Output: odict_keys([‘last_hidden_state’, ‘pooler_output’])

#The dense vector representations of text are contained within the outputs ‘last_hidden_state’ tensor embeddings = outputs.last_hidden_state embeddings



Output: torch.Size([4, 128, 768])

After writing our dense vector embeddings , we want to produce a mean pooling operation to form a single vector encoding , i.e., sentence embedding ).

To achieve this mean pooling operation , we will require multiplying all values in our embeddings tensor by its corresponding attention_mask value to neglect non-real tokens.

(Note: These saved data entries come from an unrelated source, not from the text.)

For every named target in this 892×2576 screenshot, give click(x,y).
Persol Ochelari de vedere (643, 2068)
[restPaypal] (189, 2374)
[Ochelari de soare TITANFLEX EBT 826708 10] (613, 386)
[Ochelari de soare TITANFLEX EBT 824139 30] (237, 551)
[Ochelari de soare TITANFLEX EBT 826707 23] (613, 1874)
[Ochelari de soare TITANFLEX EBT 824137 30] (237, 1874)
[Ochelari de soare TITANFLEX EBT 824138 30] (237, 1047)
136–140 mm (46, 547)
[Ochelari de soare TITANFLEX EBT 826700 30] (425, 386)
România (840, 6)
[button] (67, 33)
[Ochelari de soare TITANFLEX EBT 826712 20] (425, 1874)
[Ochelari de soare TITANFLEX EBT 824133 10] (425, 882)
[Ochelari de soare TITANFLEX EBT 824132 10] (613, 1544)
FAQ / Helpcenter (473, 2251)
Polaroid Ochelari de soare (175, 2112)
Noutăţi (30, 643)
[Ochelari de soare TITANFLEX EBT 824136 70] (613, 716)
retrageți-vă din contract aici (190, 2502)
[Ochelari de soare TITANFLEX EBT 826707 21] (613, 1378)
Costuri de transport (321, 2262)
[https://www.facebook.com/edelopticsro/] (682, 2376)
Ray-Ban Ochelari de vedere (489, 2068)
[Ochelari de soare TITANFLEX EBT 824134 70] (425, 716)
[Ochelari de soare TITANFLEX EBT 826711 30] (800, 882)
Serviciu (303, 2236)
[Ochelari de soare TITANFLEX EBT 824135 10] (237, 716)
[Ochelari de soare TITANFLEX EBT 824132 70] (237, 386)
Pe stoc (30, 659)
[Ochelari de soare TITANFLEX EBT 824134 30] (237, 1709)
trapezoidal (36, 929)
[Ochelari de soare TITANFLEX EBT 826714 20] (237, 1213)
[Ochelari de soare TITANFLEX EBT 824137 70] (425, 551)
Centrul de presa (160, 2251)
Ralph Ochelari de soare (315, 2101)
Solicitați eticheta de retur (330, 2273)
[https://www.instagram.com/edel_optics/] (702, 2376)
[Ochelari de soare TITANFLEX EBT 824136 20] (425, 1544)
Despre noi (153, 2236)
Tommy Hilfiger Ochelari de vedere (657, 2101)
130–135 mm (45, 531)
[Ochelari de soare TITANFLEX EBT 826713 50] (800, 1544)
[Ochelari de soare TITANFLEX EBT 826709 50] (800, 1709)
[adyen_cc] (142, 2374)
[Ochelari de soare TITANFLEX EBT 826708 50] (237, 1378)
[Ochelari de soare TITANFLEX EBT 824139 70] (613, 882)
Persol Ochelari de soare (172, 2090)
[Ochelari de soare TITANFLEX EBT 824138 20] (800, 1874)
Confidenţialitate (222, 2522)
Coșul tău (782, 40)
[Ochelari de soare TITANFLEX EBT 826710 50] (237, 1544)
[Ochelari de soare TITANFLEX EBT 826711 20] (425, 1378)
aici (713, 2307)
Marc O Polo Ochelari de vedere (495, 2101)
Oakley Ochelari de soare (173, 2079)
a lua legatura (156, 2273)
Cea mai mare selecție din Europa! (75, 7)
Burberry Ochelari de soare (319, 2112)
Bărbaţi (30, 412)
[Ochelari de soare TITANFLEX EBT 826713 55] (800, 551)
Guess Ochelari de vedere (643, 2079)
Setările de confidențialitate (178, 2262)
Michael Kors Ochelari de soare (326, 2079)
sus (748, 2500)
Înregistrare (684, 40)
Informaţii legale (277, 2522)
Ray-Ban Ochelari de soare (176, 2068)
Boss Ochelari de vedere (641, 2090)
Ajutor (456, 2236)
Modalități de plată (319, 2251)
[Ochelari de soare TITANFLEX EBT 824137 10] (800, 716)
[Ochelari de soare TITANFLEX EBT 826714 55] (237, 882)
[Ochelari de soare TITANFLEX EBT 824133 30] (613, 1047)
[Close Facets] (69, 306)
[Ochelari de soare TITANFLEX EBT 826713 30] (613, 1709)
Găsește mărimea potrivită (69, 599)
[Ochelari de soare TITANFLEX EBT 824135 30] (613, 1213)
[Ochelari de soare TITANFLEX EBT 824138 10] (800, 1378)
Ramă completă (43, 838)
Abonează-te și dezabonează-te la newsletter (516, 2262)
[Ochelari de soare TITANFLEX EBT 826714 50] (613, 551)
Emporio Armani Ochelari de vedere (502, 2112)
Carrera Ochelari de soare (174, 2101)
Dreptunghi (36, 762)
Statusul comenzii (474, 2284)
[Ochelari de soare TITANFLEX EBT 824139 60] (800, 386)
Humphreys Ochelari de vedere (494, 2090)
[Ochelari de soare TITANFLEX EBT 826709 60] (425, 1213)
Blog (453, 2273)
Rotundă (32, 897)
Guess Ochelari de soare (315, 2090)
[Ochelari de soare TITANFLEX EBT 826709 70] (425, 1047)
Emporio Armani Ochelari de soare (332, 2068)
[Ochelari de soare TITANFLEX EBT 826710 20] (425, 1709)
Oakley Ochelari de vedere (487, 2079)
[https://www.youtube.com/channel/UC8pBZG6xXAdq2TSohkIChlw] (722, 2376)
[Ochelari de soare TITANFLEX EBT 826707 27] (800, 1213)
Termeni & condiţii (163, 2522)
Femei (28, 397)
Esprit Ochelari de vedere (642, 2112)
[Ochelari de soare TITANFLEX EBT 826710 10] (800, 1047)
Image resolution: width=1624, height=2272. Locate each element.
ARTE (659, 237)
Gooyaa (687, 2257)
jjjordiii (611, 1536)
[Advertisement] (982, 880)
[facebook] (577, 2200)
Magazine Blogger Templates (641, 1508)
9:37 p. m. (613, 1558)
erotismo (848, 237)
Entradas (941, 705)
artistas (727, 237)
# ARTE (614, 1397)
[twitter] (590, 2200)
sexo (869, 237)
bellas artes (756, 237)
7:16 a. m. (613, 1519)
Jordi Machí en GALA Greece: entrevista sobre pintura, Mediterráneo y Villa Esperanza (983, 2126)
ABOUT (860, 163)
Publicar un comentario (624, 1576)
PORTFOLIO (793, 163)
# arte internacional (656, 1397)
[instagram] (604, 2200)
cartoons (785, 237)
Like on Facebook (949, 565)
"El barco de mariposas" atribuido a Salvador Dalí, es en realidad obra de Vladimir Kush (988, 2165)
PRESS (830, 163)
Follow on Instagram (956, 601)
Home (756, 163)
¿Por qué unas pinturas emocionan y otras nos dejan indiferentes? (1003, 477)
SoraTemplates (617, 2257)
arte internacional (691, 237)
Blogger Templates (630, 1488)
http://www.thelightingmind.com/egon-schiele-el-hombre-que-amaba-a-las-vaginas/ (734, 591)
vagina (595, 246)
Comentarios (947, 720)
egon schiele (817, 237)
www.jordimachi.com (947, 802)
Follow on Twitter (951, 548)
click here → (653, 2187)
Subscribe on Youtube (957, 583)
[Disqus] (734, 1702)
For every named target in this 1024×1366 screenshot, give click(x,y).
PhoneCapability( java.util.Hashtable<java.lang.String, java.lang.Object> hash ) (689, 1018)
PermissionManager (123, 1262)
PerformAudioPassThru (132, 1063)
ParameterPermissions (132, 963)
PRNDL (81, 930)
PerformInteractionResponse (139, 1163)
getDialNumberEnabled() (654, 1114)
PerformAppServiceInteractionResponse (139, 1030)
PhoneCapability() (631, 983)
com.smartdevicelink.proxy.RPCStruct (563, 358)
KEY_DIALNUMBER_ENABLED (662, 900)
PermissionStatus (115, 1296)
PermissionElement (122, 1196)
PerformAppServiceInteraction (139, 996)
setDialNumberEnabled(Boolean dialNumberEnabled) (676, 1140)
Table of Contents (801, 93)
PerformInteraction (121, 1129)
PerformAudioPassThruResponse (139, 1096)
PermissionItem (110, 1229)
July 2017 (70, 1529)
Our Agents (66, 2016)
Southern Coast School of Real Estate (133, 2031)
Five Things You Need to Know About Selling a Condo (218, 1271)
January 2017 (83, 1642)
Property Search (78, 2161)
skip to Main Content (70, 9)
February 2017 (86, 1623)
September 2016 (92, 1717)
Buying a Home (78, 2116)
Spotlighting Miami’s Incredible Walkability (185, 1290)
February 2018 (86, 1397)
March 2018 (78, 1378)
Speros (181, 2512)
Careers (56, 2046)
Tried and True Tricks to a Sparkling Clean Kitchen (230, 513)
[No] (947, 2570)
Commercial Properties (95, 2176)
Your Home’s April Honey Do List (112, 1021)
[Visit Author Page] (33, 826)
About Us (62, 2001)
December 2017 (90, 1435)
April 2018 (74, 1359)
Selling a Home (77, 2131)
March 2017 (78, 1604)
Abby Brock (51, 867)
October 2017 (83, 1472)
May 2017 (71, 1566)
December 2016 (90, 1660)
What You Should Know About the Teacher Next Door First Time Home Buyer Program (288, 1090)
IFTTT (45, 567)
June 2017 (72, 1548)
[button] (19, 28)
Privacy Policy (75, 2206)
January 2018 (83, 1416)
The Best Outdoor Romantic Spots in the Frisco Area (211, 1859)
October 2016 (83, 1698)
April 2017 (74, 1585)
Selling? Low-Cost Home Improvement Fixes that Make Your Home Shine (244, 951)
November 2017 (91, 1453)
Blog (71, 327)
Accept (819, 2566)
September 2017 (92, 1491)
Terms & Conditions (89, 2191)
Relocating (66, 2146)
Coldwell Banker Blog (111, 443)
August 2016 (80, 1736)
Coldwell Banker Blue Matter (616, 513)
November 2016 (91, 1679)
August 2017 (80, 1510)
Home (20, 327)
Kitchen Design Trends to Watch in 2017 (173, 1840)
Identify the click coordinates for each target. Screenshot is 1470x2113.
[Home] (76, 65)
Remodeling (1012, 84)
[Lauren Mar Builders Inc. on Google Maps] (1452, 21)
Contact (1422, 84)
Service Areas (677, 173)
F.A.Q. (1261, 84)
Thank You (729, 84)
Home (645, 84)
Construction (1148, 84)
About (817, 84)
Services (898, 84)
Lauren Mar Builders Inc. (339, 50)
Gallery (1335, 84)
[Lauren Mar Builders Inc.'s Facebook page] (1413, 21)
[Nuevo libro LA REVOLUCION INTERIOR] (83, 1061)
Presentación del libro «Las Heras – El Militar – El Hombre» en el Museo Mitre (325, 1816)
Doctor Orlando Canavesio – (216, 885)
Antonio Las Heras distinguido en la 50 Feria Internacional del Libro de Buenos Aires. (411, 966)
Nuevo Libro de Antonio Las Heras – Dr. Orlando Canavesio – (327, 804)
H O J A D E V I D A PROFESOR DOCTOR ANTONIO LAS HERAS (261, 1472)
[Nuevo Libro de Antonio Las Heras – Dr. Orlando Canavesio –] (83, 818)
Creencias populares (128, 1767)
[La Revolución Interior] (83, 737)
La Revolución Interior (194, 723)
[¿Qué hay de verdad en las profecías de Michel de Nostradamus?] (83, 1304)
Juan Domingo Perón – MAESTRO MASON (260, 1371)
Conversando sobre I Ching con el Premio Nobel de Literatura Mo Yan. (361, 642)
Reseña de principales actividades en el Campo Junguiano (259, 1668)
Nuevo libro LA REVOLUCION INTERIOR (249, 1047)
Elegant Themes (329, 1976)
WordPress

To perform this operation, we first resize our attention_mask tensor: att_mask = tokens[‘attention_mask’] att_mask.shape

output: torch.Size([4, 128])

mask = att_mask.unsqueeze(-1).expand(embeddings.size()).float() mask.shape

Output: torch.Size([4, 128, 768])

mask_embeddings = embeddings * mask mask_embeddings.shape

Output: torch.Size([4, 128, 768])

#Then we sum the remained of the embeddings along axis 1: summed = torch.sum(mask_embeddings, 1) summed.shape

Output: torch.Size([4, 768])

#Then sum the number of values that must be given attention in each position of the tensor: summed_mask = torch.clamp(mask.sum(1), min=1e-9) summed_mask.shape

Output: torch.Size([4, 768])

mean_pooled = summed / summed_mask mean_pooled

mean_ pooled |Text similarity

Once we possess our dense vectors , we can compute the cosine similarity among each — which is the likewise logic we used previously:

from sklearn.metrics.pairwise import cosine_similarity #Let’s calculate cosine similarity for sentence 0: # convert from PyTorch tensor to numpy array mean_pooled = mean_pooled.detach().numpy() # calculate cosine_similarity( [mean_pooled[0]], mean_pooled[1:] )

Output: array([[0.3308891 , 0.721926 , 0.55483633]], dtype=float32)

Index Sentence Similarity
1 “The fish dreamed of escaping the fishbowl and into the toilet where he saw his friend go.” 0.3309
2 “The person box was packed with jelly many dozens of months later.” 0.7219
3 “He found a leprechaun in his walnut shell.” 0.5548

We return around the identical results — the only distinction being that the cosine similarity for index three has slipped from 0.5547 to 0.5548 — an insignificant variation due to rounding.